■ **Element lookup records**:
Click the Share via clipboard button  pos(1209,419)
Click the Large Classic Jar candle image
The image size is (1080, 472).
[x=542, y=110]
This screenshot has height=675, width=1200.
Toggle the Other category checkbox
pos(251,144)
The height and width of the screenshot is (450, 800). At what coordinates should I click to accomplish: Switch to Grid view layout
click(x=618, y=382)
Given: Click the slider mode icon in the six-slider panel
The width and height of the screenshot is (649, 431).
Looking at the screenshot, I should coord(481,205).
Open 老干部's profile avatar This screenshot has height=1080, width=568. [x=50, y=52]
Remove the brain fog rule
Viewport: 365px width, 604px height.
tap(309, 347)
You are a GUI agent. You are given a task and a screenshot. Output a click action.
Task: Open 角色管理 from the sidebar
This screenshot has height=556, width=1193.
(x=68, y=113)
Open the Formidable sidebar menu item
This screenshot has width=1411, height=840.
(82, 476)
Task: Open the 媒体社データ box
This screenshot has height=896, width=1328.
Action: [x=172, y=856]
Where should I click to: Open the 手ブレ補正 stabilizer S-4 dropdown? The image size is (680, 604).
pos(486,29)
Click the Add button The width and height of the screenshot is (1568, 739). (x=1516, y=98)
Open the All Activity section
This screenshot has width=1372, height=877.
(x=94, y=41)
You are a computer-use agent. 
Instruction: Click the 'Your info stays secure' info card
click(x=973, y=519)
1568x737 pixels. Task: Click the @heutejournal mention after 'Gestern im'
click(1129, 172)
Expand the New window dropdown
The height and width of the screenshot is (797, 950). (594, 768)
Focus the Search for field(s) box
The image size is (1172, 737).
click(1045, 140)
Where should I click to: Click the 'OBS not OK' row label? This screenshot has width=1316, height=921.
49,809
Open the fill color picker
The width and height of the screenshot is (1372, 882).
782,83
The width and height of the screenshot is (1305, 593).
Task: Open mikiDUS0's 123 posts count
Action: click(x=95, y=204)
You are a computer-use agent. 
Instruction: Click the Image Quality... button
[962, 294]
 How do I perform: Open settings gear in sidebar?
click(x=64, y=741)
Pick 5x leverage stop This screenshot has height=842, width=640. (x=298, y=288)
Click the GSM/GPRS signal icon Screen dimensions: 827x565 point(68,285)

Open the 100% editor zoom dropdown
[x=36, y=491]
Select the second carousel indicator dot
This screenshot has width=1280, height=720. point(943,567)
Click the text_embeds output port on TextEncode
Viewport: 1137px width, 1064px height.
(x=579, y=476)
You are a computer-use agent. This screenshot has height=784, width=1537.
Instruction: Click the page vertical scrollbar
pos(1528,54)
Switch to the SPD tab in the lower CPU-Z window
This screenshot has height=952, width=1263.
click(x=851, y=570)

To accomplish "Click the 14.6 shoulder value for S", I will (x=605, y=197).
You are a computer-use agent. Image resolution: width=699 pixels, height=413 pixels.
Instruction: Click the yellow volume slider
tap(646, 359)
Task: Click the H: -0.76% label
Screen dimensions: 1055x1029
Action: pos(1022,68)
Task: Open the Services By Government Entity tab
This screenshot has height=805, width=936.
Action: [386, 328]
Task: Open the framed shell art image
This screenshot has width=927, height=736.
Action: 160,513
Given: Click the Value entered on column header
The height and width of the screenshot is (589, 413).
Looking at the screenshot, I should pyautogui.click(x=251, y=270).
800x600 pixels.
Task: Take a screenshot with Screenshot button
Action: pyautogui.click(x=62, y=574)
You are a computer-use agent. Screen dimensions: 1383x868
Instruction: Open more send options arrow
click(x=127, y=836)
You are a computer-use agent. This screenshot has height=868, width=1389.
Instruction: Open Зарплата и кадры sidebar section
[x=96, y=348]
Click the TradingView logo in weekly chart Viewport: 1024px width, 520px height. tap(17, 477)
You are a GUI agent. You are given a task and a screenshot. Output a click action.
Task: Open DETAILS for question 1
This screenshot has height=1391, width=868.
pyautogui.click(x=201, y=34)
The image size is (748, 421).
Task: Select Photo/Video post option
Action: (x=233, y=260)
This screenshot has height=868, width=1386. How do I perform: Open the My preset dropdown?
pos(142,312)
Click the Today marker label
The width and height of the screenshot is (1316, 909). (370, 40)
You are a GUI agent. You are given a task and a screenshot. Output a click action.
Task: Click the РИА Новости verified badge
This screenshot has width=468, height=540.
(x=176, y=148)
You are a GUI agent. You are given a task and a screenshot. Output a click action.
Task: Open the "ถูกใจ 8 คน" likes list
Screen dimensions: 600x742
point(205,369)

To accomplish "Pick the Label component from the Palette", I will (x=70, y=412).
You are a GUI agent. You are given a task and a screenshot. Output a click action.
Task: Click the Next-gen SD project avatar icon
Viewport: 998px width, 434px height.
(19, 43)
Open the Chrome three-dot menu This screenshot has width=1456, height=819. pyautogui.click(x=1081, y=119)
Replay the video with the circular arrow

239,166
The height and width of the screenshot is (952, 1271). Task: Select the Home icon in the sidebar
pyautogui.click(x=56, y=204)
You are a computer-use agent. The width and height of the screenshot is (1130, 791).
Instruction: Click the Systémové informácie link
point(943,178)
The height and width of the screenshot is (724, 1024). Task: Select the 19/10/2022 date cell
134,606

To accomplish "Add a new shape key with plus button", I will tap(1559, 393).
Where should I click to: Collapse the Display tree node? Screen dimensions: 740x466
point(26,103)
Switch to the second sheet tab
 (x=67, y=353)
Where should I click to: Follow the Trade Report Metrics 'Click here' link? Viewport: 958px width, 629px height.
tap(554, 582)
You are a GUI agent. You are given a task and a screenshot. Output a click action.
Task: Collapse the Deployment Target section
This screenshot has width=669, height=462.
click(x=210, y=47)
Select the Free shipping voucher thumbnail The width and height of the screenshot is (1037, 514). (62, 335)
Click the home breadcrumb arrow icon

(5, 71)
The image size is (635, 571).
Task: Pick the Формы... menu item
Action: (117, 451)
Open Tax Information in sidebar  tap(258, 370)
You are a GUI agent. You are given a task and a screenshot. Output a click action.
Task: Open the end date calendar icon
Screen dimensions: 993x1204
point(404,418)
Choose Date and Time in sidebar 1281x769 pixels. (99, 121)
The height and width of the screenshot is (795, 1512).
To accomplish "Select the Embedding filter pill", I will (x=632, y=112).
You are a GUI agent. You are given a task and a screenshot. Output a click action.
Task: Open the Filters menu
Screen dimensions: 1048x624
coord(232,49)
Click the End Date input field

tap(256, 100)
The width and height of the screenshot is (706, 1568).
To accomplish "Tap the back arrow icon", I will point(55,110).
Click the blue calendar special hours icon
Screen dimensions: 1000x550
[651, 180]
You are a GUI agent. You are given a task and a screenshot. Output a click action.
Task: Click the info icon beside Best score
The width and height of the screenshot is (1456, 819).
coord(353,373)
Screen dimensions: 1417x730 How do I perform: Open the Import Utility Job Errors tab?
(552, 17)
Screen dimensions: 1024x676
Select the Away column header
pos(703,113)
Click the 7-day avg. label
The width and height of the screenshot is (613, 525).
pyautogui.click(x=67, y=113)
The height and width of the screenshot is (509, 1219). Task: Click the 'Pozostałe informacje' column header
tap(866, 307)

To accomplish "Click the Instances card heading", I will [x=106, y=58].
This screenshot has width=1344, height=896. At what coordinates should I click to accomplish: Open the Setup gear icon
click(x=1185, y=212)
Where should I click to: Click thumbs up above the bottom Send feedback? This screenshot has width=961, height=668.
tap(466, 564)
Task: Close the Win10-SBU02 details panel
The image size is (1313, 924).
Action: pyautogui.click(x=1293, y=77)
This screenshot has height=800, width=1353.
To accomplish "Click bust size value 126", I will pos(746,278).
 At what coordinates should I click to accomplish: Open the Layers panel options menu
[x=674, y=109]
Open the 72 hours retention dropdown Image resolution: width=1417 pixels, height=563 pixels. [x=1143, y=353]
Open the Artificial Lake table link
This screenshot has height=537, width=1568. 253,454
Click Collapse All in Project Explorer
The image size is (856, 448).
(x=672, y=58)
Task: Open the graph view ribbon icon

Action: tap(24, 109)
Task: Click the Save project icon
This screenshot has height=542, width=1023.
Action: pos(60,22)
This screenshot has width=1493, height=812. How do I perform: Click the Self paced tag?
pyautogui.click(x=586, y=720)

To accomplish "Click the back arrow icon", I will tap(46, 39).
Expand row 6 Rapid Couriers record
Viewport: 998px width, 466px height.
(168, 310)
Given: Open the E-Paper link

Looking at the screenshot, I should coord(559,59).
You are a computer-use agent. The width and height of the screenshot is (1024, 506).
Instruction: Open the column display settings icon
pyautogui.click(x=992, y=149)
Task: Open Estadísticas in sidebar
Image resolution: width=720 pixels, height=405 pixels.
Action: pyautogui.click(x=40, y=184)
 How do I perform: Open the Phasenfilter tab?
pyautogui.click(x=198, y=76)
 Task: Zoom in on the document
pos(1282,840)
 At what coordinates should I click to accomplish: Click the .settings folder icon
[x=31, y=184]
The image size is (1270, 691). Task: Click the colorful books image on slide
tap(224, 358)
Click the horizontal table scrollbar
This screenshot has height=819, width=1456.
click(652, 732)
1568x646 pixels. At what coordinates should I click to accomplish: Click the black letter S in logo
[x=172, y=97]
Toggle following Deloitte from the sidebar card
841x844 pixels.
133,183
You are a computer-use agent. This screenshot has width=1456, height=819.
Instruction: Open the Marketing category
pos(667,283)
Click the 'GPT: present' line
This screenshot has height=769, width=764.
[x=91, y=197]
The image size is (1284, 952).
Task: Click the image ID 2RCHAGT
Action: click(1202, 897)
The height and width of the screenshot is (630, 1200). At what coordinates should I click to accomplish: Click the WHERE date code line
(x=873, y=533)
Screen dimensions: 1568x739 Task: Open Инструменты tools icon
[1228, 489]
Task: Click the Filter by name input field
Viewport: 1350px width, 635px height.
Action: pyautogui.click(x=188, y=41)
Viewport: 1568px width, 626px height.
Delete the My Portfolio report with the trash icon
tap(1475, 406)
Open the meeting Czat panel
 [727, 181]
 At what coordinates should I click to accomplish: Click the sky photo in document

■ **What you need to do**: Rewrite the listing lines starting with the line with "Task: Click the H: -0.76% label" and going on through the line with "Click the TradingView", changing "computer-use agent" to "GUI agent" and leaving everything else as it is.

■ **Task response**:
Task: Click the H: -0.76% label
Screen dimensions: 1055x1029
Action: pos(1022,68)
Task: Open the Services By Government Entity tab
This screenshot has height=805, width=936.
Action: [386, 328]
Task: Open the framed shell art image
This screenshot has width=927, height=736.
Action: 160,513
Given: Click the Value entered on column header
The height and width of the screenshot is (589, 413).
Looking at the screenshot, I should pyautogui.click(x=251, y=270).
800x600 pixels.
Task: Take a screenshot with Screenshot button
Action: pyautogui.click(x=62, y=574)
You are a GUI agent. Screen dimensions: 1383x868
Instruction: Open more send options arrow
click(x=127, y=836)
You are a GUI agent. This screenshot has height=868, width=1389.
Instruction: Open Зарплата и кадры sidebar section
[x=96, y=348]
Click the TradingView logo in weekly chart Viewport: 1024px width, 520px height. tap(17, 477)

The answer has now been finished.